Spagnou applique également une réflexion probabiliste et « zététique » à divers domaines. On pourrait rester dubitatif sur le traitement du paradoxe de Fermi et de la question toujours ouverte de savoir si l’existence d’une vie extra-terrestre est probable ou non. On sera en revanche ébahi de découvrir à quel point les erreurs judiciaires sont favorisées par l’approche totalement irrationnelle que préconise la « justice »… alors même que la théorie des réseaux bayésiens trouveraient en l’occurrence une application utile et salutaire.
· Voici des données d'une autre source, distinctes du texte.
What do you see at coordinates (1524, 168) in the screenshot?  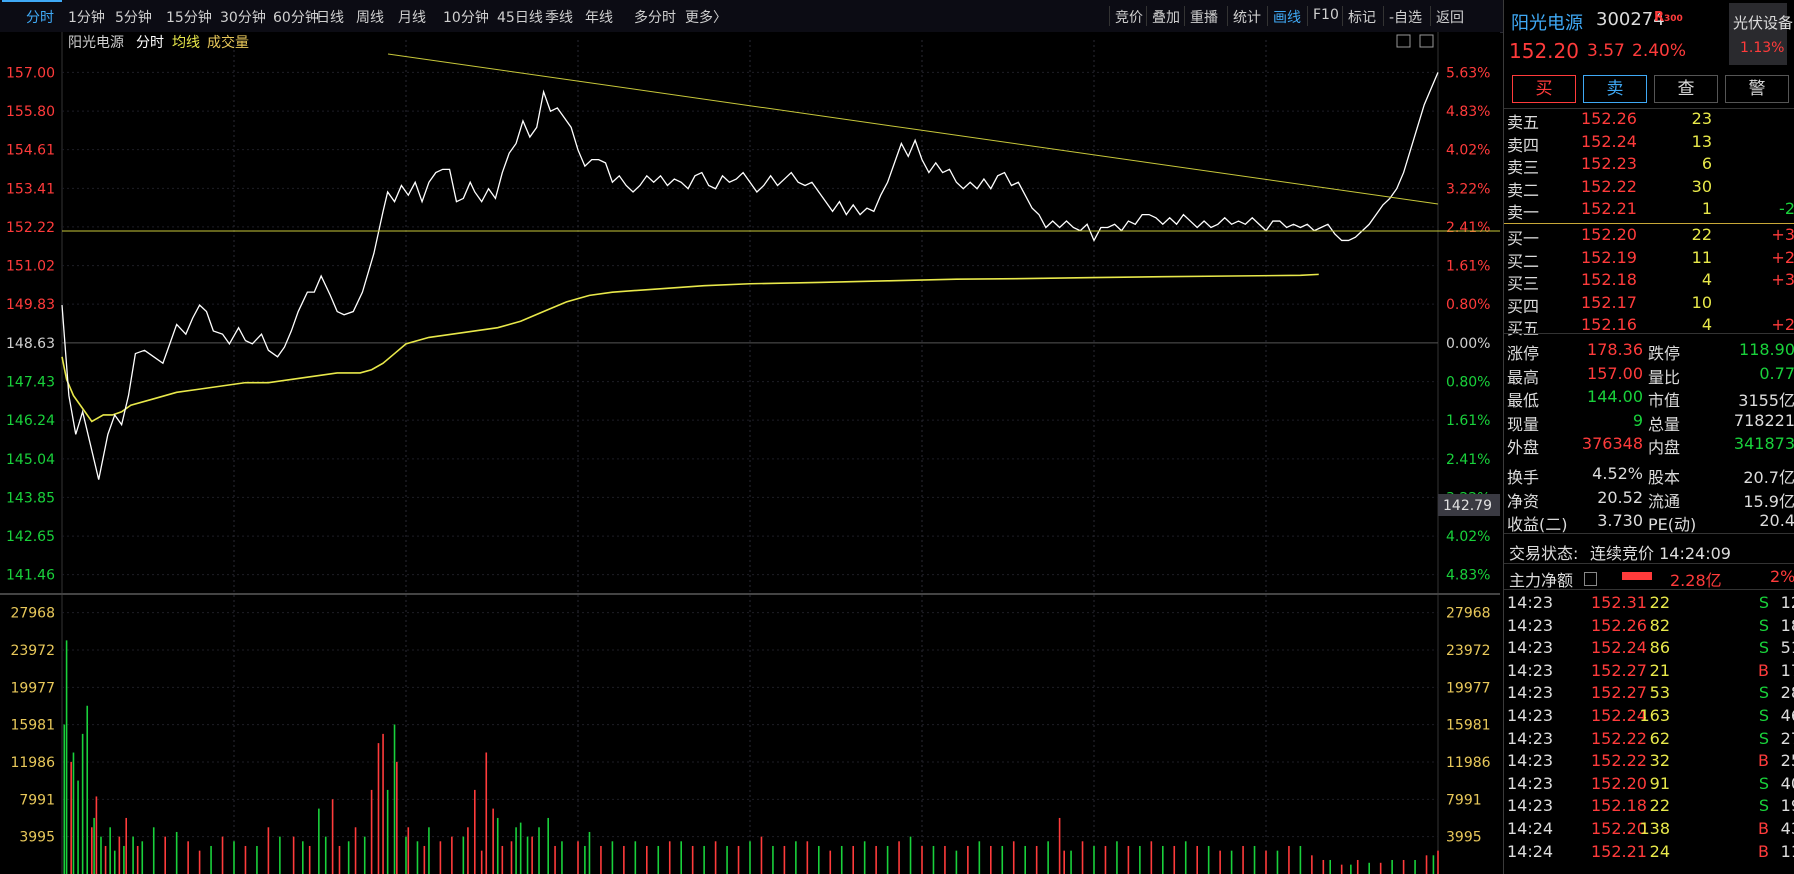 I see `order-level-label: 卖三` at bounding box center [1524, 168].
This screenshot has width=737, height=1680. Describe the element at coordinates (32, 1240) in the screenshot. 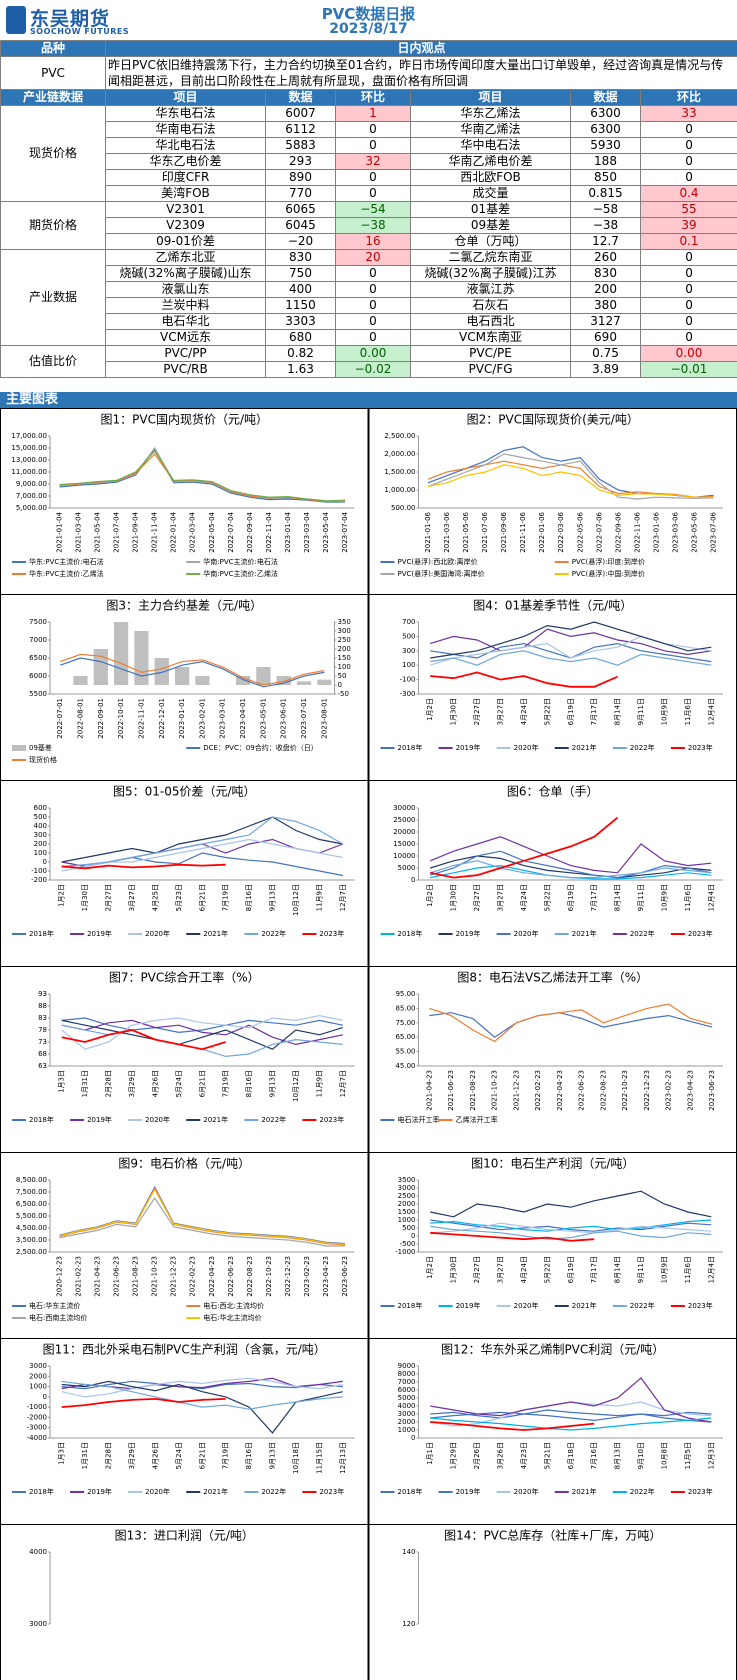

Voici un exemple étonnant tiré du livre : supposez un accusé, qui lors de son procès, est déclaré innocent. Il a donc une certaine probabilité a priori élevée d’être innocent. Vous apprenez par la suite que cet accusé avait en fait été antérieurement condamné. Cela augmente-t-il la probabilité qu’il soit coupable du deuxième crime comme on pourrait l’imaginer ? Pierre Spagnou nous montre que c’est exactement l’inverse. Voici en quelques mots la solution de ce paradoxe : si l’accusé est finalement déclaré innocent alors qu’il avait déjà été jugé coupable auparavant, cela signifie qu’il n’y a aucun élément à sa charge. En effet, les jurys ont tendance à juger coupable quelqu’un qui a déjà été condamné. Ce n’est donc pas directement le fait qu’il ait déjà été condamné qui le rend plus probablement innocent, mais le fait que malgré cette condamnation, des gens l’aient jugé innocent.

1 Petit cours d’autodéfense intellectuelle (Éditions Lux, 2006).